◆ EXERCISE OBJECTIVE ◆
Omit the images. Restate all of the records word for word.

Collected data
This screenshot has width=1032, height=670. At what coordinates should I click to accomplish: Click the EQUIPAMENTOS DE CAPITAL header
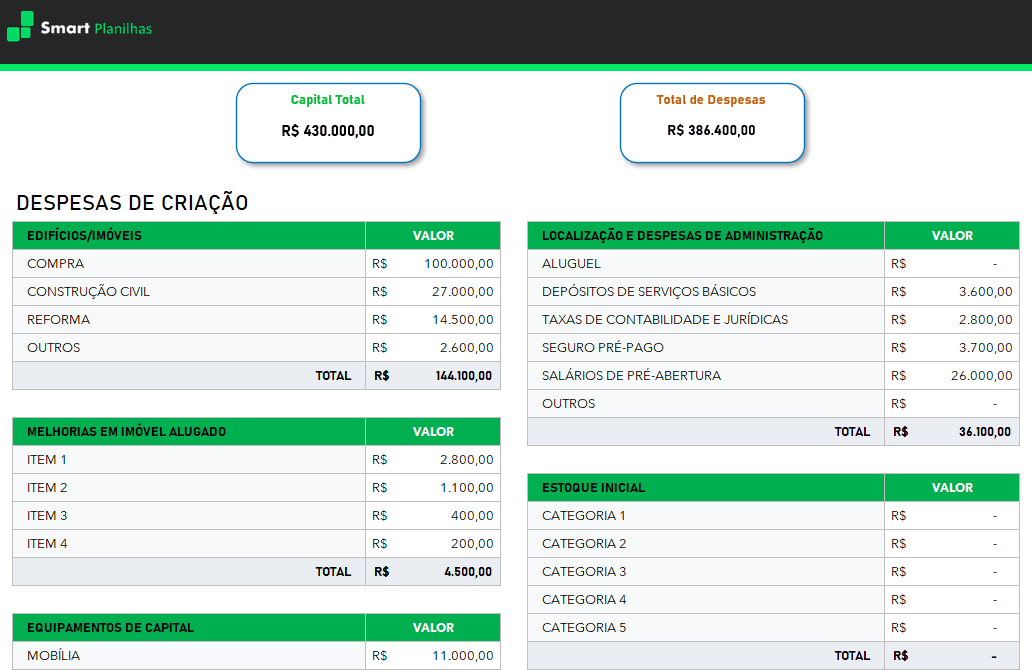(x=188, y=627)
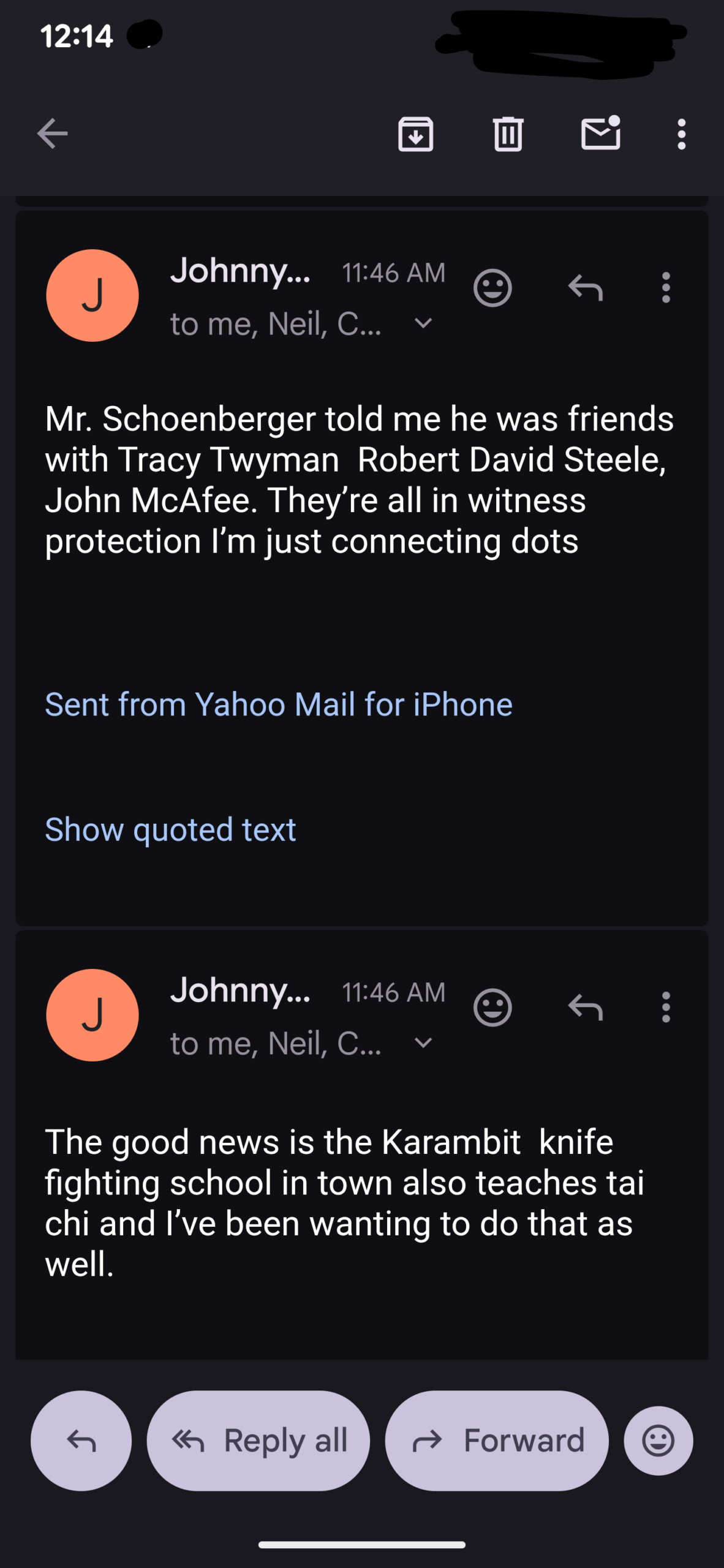Open Sent from Yahoo Mail for iPhone link
The image size is (724, 1568).
tap(279, 704)
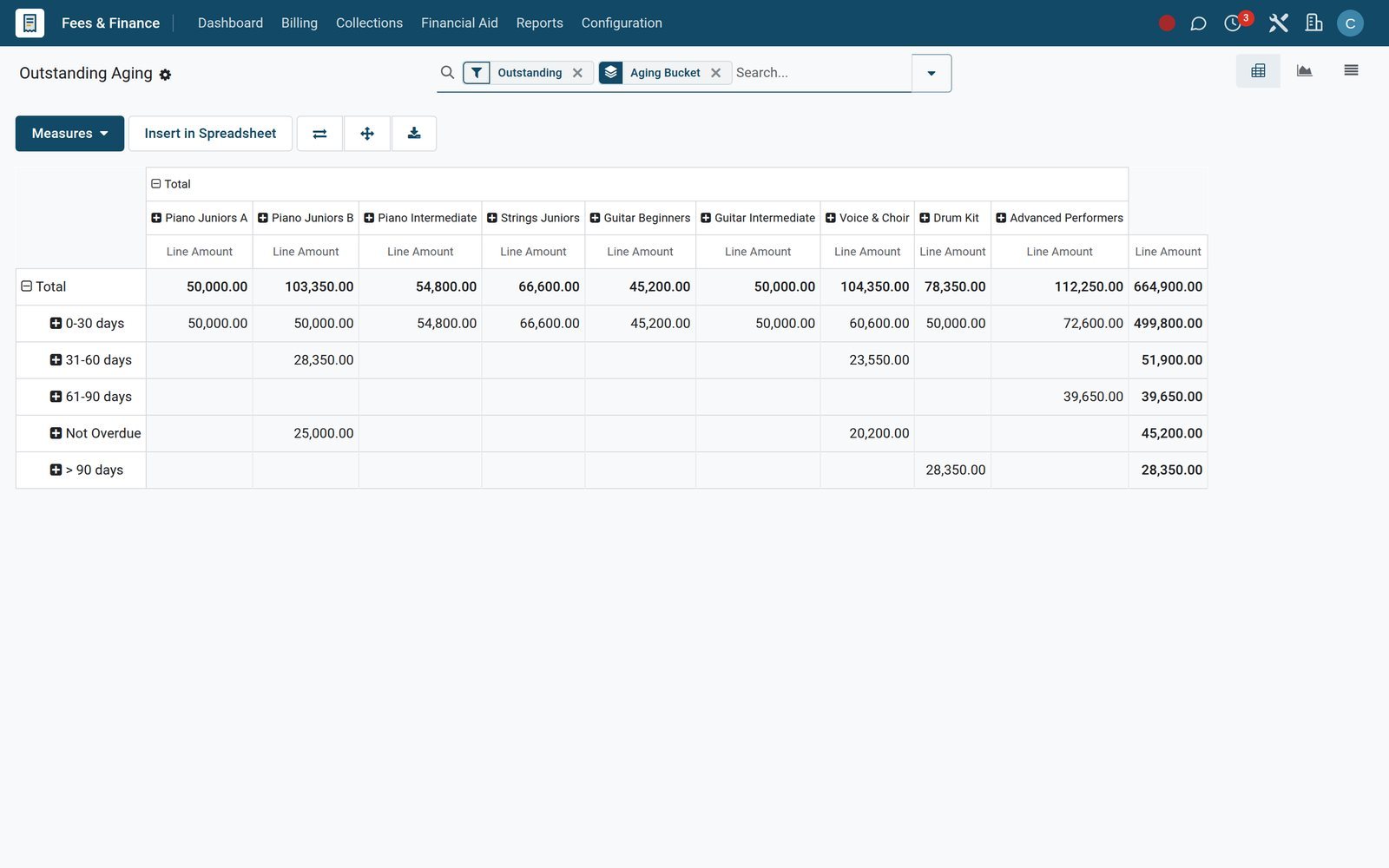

◆ RESULT OF THIS TASK ◆
This screenshot has width=1032, height=670. At what coordinates should I click to accomplish: Click the EQUIPAMENTOS DE CAPITAL header
(x=188, y=627)
Open Sent from Yahoo Mail for iPhone link
The image size is (724, 1568).
tap(279, 704)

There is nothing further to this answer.